* **Your assignment**: Run through the data and copy out every line that mentions the word "agent".

* **The data**:
=== Section Start ===
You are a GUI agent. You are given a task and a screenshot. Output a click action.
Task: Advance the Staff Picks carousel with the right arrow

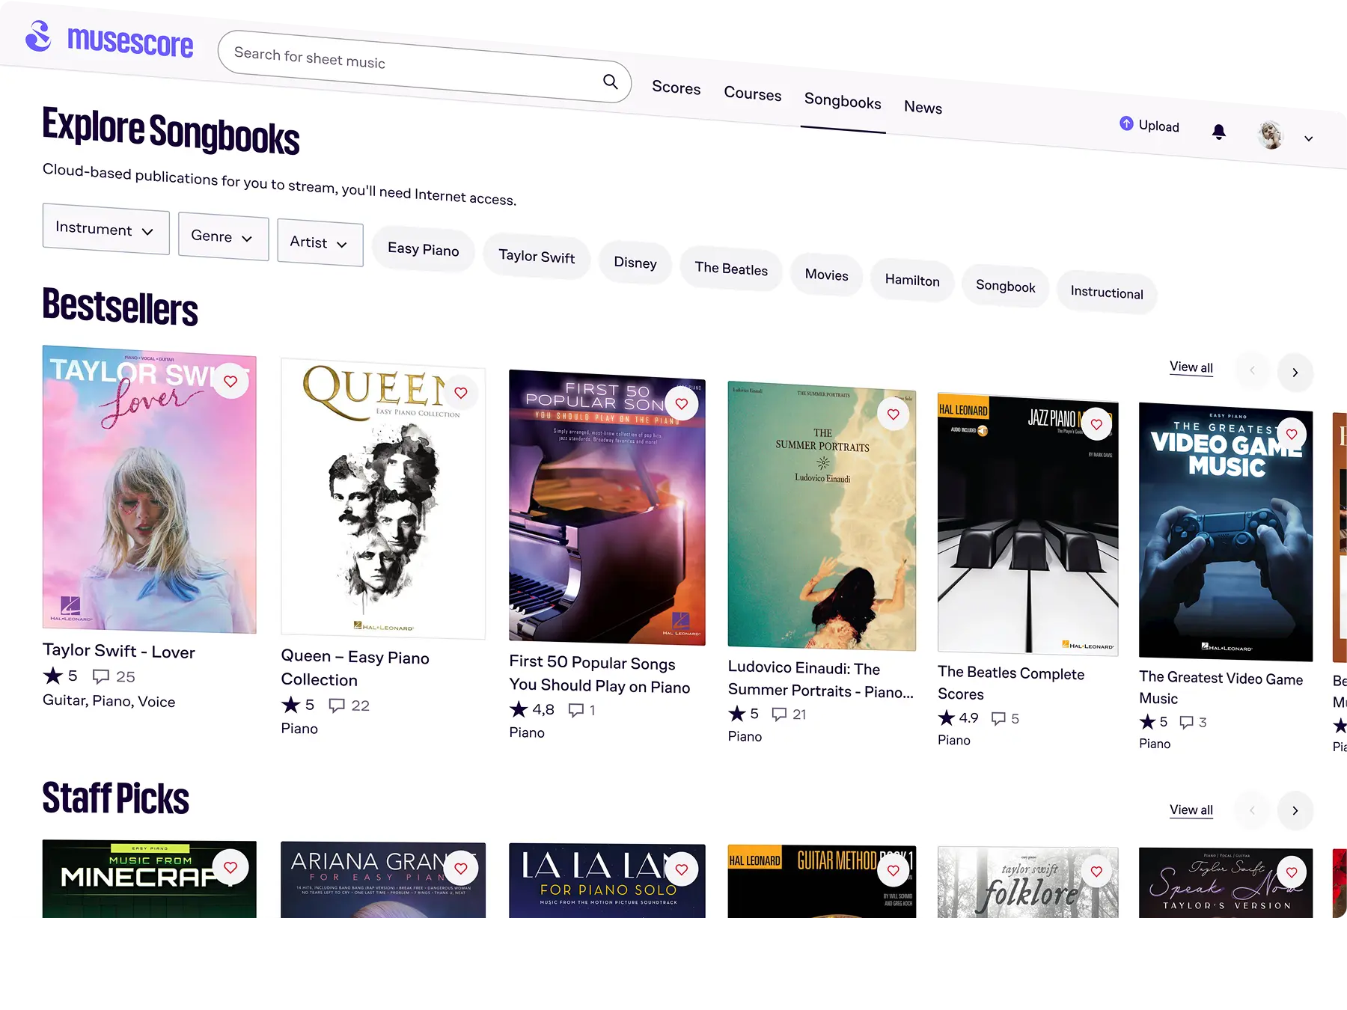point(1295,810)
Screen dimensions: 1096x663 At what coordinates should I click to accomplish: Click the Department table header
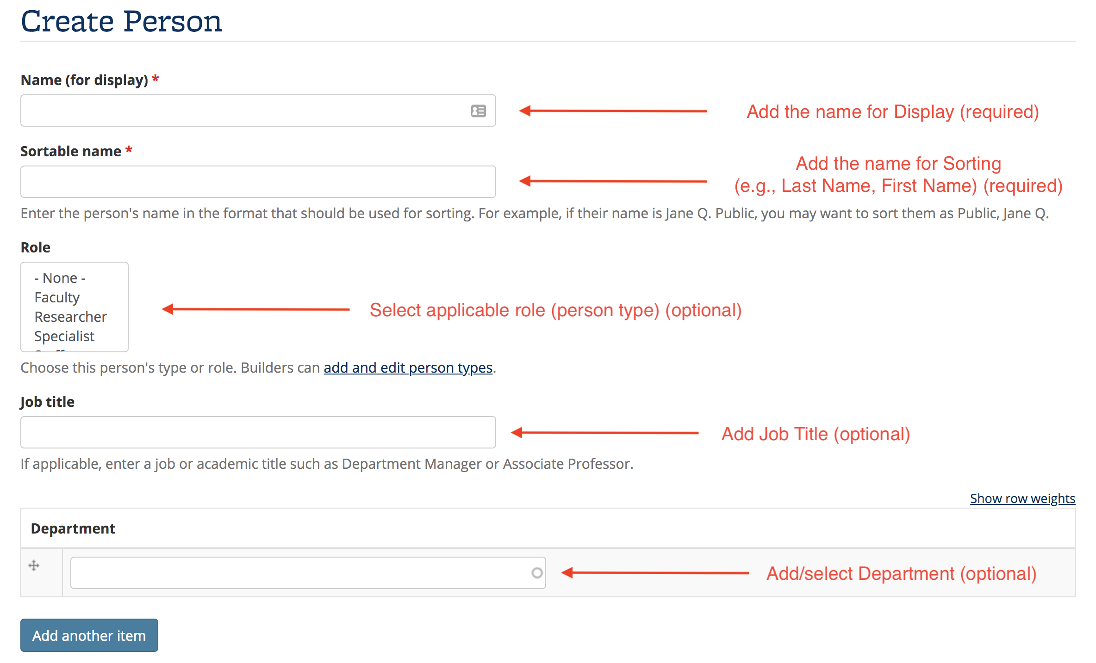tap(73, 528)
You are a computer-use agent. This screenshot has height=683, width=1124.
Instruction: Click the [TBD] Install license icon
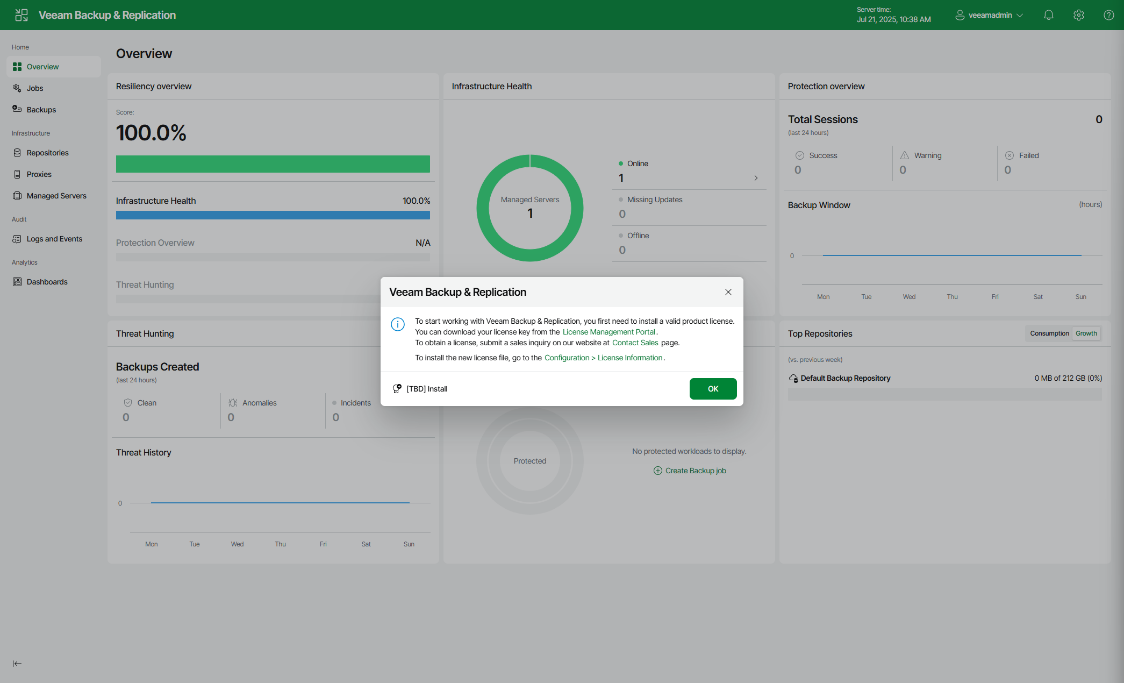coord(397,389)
=== Section End ===
* **Output of the task**:
You are a GUI agent. You are given a task and a screenshot. Output a click action.
You are a computer-use agent. This screenshot has height=683, width=1124.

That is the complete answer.